Now is the time to embrace the emerald green wonders of spring: Sweet peas. Fresh, sweet green peas are one of the few vegetables found only in their brief season. Beyond spring, fresh pod peas (aka shelling peas or English peas) barely exist.
For a few brief spring weeks, fresh shelling peas grace the bins at farmers markets and produce stands ready for shucking. If you’ve not cooked fresh peas, know that their sweetness and deep, green vegetable flavor are like none other. Like sweet corn, the natural sugars in the peas change as they age — even day-old peas have a different sweetness than fresh picked. If you’re into it, buy both and cook them side by side. You’ll taste the difference.
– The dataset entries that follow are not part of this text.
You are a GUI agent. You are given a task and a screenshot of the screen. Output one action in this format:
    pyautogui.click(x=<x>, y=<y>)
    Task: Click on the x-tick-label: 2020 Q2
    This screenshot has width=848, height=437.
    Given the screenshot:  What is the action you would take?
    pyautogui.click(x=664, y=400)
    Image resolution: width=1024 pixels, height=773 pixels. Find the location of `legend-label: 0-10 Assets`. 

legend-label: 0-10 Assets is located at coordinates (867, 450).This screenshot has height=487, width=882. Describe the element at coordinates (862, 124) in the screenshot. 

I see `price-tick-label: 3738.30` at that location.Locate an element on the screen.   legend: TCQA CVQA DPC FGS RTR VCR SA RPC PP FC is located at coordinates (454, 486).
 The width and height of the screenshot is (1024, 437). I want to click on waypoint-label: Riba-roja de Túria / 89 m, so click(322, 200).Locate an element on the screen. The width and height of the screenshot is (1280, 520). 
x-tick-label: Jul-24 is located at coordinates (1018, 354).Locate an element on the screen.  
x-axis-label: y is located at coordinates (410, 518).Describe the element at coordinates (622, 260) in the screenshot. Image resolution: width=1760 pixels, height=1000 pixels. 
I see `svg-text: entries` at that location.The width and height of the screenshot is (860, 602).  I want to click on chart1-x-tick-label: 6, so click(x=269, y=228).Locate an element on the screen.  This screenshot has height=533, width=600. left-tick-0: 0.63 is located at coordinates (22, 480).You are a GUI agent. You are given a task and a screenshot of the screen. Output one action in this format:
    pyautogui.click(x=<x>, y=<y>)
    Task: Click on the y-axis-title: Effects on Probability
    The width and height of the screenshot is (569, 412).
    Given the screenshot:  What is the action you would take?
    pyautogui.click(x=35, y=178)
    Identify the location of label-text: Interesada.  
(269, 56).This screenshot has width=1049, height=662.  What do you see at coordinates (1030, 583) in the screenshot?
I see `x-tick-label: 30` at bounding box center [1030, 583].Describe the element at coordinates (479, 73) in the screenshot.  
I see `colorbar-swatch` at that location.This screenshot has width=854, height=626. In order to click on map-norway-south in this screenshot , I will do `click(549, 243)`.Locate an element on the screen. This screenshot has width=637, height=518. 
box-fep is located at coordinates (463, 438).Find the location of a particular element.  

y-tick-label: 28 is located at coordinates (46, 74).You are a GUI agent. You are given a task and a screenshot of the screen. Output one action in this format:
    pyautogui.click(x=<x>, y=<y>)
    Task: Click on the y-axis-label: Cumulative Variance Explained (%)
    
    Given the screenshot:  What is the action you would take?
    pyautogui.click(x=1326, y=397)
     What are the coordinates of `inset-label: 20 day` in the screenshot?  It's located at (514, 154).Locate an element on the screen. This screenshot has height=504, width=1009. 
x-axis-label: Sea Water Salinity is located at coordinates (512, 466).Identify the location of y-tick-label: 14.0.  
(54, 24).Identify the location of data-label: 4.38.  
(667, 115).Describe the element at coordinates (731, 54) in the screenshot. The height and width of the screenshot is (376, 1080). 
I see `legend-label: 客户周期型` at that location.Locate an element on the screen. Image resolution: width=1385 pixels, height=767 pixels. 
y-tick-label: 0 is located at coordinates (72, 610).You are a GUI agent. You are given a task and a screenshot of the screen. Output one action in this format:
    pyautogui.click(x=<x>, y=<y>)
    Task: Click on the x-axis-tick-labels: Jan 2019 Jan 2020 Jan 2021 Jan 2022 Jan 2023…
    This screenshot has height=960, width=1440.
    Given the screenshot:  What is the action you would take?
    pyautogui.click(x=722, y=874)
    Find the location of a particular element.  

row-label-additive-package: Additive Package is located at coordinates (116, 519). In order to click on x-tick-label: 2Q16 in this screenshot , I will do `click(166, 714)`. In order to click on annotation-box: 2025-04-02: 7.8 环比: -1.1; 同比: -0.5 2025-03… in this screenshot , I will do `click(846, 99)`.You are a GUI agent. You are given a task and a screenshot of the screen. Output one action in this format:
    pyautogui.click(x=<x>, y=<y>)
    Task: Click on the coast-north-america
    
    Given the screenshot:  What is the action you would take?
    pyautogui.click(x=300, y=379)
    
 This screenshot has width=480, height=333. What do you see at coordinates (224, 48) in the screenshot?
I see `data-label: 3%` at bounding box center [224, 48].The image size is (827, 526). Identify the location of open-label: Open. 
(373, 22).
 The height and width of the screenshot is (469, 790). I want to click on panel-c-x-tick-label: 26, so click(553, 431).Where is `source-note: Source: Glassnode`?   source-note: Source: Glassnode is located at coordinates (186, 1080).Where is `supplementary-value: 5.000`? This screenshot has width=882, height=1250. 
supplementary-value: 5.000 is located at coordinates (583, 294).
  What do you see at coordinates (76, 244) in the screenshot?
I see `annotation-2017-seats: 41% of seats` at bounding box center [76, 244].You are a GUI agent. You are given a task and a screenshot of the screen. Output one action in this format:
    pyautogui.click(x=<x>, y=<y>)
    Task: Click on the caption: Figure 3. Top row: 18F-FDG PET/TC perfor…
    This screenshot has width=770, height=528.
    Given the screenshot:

Shucking peas sounds like a romantic job best done on the porch rocking chair. True, but shucking during a Netflix marathon works, too. Simply hold the pea pod with the seam toward you and pop it open at the end opposite where it was attached to the vine. Use your fingertip to dislodge the peas into a bowl. It takes nearly 1 1/2 pounds of peas in the pod to yield a cup of shelled peas.
I must confess that I am a fan of the containers of shucked peas some market vendors sell — super time-saving. I can toss them in my weekend post-farmers market omelet, or have a fresh green vegetable on the table in less than 5 minutes. That is, if I don’t munch on them all in their raw state of spring goodness.